» EXTRACT TO READ:
>> BEGIN
An early January thaw and rain in the forecast for this week has conservation wardens across the state cautioning people about thin ice and potentially dangerous conditions on lakes throughout the state. There have been a number of reports this week of vehicles and ice anglers going through the ice at various locations.

With no new snow since the late December snowstorm, snow levels have dropped statewide, and most counties have now closed snowmobile trails, according to the Wisconsin Department of Tourism’s Snow Conditions Report (exit DNR). Trails remain open in the most northern tier of counties but are in poor to fair condition. Cross-country ski trails were faring better as of Thursday, but rain in the forecast Thursday night could change that. Lake Kegonsa State Park in Dane County had cancelled a candlelight ski scheduled for Saturday night, but candlelight events at Kohler-Andrea and Wildcat Mountain state parks and the Lapham Peak Unit of the Kettle Moraine State Forest were still scheduled. People interested in attending these events should contact the properties directly on Saturday to confirm if they will be held.

In the cold snap before the recent warm-up, ice had been forming on Lake Superior’s Chequamegon Bay with some people beginning to drive vehicles out, but extreme caution needed as an ATV went through a pressure ridge with the operator getting out after a cold and wet wake up call. Ice was also forming on Lake Michigan’s Green Bay, but there was still open water off Oconto. Ice conditions along Door County are extremely poor at best, with ice only present on a sheltered bays. Several anglers had to be rescued this week day when a section of ice they were fishing on near the southern end of Door County broke off and began floating away with the anglers still on it.

Inland, lakes in the Northwoods have ice depths up to 9 to 10 inches, with only about 2 to 3 inches of snow on top. Some undisturbed areas of the lakes may still only have 6 to 7 inches of ice and not enough to support larger vehicles.

Despite nice fishing weather, walleye action has continued a generally erratic trend into the new year. Northern pike success has been fair to good. Panfish action has been sporadic, with a few nice catches of crappie, bluegill and perch reported but anglers have had to move around quite a bit to find the active fish.
>> END
» WRITTEN REQUEST A:
According to the ice conditions report, how much snow lies on top of the ice on Northwoods lakes?
» WRITTEN REQUEST B:
Please continue the Wisconsin ice conditions report from its final sentence.
The lines that follow come from a different source than the ice conditions report.

» RECORD SET:
>> BEGIN
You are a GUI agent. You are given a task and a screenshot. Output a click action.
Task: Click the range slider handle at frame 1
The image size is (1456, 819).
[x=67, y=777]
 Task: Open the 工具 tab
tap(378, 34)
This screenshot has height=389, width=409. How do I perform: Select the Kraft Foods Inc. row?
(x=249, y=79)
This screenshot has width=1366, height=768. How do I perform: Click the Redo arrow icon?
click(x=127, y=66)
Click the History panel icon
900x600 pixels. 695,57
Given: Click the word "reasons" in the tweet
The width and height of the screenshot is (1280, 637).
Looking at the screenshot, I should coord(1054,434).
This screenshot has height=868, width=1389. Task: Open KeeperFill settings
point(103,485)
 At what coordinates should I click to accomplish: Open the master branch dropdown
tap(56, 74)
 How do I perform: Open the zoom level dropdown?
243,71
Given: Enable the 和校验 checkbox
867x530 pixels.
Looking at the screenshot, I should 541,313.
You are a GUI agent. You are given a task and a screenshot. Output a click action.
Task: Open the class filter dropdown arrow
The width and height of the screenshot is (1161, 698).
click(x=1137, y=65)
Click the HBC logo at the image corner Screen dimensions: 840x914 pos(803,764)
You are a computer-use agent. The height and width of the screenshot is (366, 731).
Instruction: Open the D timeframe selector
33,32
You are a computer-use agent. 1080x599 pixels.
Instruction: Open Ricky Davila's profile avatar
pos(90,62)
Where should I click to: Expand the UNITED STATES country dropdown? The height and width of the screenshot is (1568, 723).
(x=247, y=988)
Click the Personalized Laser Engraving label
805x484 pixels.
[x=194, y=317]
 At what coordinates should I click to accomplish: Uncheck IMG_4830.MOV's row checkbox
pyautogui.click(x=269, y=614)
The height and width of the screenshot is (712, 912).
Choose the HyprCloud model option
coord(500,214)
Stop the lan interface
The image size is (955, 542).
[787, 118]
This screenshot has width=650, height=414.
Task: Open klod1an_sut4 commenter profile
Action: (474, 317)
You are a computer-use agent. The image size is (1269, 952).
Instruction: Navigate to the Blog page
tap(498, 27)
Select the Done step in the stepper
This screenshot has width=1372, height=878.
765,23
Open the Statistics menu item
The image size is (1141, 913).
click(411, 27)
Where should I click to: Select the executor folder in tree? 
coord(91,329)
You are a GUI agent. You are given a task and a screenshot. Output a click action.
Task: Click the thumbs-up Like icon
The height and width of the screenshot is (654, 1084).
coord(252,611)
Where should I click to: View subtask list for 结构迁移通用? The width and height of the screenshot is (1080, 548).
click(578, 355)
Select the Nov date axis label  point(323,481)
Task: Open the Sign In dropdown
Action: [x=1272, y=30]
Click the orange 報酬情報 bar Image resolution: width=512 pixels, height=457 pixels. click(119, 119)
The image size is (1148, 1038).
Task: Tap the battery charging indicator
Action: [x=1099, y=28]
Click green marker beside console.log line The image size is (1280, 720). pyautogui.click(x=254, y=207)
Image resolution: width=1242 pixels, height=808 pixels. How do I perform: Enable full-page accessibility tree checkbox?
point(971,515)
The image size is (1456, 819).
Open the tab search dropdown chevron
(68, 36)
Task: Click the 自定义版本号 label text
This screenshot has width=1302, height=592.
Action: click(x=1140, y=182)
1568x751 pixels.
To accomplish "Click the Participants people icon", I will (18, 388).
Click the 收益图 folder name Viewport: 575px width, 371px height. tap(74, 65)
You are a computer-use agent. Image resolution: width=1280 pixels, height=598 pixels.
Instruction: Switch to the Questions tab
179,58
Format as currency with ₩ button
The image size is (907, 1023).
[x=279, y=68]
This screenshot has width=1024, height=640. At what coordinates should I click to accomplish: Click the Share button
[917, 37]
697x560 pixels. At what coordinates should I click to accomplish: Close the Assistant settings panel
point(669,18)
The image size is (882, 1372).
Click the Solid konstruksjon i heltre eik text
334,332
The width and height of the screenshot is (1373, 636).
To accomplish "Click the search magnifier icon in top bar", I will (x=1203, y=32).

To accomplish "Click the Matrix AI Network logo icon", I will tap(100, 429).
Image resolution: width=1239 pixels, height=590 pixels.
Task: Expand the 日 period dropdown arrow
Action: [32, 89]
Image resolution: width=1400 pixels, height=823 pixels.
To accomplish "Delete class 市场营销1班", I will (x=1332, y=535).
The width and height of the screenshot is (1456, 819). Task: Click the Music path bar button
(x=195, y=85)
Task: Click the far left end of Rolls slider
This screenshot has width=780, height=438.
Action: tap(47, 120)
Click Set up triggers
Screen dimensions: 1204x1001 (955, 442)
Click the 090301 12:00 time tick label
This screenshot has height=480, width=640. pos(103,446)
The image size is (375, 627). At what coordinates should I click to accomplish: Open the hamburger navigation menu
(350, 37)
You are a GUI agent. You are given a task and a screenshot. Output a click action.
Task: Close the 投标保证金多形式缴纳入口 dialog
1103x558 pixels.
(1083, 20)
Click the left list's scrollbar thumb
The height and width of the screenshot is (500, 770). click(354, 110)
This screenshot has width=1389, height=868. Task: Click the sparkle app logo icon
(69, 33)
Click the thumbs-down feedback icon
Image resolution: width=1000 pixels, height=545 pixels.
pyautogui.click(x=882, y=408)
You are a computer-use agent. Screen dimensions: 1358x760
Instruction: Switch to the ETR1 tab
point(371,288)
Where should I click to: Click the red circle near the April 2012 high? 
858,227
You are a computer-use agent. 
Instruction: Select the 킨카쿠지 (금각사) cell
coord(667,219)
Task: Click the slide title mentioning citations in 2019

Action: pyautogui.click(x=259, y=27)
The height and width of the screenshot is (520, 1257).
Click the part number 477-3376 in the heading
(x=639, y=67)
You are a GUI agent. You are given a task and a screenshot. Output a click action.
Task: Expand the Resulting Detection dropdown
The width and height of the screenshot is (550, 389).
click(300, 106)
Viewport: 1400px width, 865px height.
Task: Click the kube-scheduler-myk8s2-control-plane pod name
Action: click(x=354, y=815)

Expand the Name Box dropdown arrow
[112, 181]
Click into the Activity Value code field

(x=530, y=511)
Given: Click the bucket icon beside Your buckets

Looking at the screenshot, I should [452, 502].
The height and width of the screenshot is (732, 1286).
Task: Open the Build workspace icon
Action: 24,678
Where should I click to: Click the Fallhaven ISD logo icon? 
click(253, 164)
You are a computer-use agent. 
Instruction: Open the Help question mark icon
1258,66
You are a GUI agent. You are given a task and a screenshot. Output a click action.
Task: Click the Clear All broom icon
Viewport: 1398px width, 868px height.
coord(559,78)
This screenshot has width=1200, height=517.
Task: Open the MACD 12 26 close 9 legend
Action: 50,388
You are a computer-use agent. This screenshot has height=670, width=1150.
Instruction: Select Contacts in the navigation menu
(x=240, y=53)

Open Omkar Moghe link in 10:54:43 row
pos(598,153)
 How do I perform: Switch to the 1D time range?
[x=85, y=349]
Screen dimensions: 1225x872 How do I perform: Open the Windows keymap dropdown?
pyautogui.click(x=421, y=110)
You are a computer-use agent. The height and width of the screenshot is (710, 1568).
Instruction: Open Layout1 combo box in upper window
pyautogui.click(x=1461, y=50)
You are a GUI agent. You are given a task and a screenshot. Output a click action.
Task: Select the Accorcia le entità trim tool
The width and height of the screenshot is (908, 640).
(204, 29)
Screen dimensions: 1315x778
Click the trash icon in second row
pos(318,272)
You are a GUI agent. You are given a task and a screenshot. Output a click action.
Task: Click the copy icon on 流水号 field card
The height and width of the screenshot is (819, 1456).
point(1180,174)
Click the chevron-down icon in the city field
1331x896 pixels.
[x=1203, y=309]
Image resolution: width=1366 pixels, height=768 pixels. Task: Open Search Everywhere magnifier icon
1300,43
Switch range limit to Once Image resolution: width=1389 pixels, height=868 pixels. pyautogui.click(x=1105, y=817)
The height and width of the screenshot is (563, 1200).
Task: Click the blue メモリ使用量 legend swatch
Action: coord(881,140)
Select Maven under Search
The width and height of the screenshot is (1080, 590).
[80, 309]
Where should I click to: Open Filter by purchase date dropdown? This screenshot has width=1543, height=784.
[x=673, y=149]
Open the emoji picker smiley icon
>> END
» FINAL ANSWER A:
About 2 to 3 inches.

» FINAL ANSWER B:
In the south, ice conditions vary greatly, with some larger lakes like Mendota still having open water, to smaller lakes having ice ranging up to 4 to 6 inches, but still highly variable. Anglers have been having some decent success in the south for panfish, and open water anglers have been fishing walleye and sauger below the Prairie du Sac dam.

While the warm-up is not favorable for human winter recreation, wildlife have been be enjoying the weather. Deer are somewhat grouped up and have been able to paw through the snow, or use exposed south-facing slopes. Raccoons have ventured out of their dens for a stretch and a snack. Squirrels are also out of their nests looking for a bite to eat. Otters have been running and sliding on the ice in the backwaters. Muskrat and beaver trappers were pretty active until the ice got too thick to easily chop through.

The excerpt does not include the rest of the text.